Keep in mind, the Chrysler 200 is also one of the first mass-market vehicles to omit a CD player of any kind, standard or as an option.
Step up to the $24,250 Chrysler 200 Limited, and you'll get a better audio system and alloy wheels. Option packages on this model include remote start, dual-zone climate control, a heated steering wheel and heated mirrors, a rearview camera, satellite radio, a power sunroof, and 18-inch wheels.
The $25,490 Chrysler 200 S models get a sportier look, plus fog lamps, heated mirrors, 18-inch wheels, a sport suspension, and other upgrades. Options include the V-6, all-wheel drive, a panoramic sunroof, 19-inch wheels, and navigation.

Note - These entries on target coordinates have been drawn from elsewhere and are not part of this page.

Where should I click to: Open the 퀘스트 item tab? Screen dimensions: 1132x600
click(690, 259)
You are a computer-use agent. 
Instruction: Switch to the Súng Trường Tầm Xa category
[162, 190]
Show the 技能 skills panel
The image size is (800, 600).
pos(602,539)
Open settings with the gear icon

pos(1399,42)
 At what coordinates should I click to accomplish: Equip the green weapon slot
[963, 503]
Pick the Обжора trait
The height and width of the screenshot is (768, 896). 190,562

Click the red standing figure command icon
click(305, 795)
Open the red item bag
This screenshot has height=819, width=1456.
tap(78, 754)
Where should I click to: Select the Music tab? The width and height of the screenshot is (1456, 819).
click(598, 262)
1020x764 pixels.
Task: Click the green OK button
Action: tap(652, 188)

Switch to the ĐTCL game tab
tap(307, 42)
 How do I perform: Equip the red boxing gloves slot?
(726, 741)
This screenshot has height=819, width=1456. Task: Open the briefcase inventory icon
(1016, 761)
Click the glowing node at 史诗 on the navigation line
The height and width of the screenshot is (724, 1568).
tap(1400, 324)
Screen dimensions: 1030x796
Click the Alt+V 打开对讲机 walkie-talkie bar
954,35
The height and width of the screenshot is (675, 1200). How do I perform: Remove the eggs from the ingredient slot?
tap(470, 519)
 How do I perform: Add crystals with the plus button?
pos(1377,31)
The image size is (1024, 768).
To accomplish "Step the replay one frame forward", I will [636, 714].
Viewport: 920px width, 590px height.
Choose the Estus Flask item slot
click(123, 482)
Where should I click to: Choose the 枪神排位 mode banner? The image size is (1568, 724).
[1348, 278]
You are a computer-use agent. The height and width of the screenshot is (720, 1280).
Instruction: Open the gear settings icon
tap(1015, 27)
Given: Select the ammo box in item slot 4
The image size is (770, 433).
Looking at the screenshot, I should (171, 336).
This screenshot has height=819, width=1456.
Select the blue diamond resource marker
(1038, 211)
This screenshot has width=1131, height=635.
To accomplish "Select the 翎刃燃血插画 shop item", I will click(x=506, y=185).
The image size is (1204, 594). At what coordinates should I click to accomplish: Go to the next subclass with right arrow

Top $26,990 200 C models heap on additional features that include a garage-door opener and upgraded materials and trims—and they can be optioned with packages including HID headlamps, LED fog lamps and running lamps, ventilated front seats, the open-pore wood interior, and a SafetyTec package. Options are very similar to those on the 200 S.
Chrysler's excellent Uconnect infotainment systems come in different flavors across the lineup. At the top of the Uconnect ladder is a version with an 8.4-inch touchscreen; Bluetooth; satellite and HD radio; navigation; and app connectivity for everything from music streaming to voice-to-text messaging.
2015 Chrysler 200
Fuel economy's much improved, but V-6 versions bring down the 200's overall numbers.
Chrysler says fuel economy in the 200 sedan has gone up by as much as 7 percent over the previous car's ratings. The boost in fuel economy is delivered through all kinds of channels of efficiency, from the 200's nine-speed automatic to its slippery 0.27 coefficient of drag.
The numbers still are lower than many mid-size sedans with larger interiors. The four-cylinder 200 earns an EPA rating of 23 miles per gallon city, 36 mpg highway, and 28 mpg combined. The Nissan Altima, the current class leader in non-hybrid models, earns an EPA highway rating of 38 mpg with its four-cylinder engine and CVT.
The 200's optional six-cylinder is paired with the nine-speed automatic. That version is scored at 19/32 mpg, or 23 mpg combined--closer to the marks set by the V-6 Altima and Fusion turbo fours. With all-wheel drive, though, the numbers fall to 18/29 mpg, or 22 mpg combined--about what you'd get from a diesel Grand Cherokee.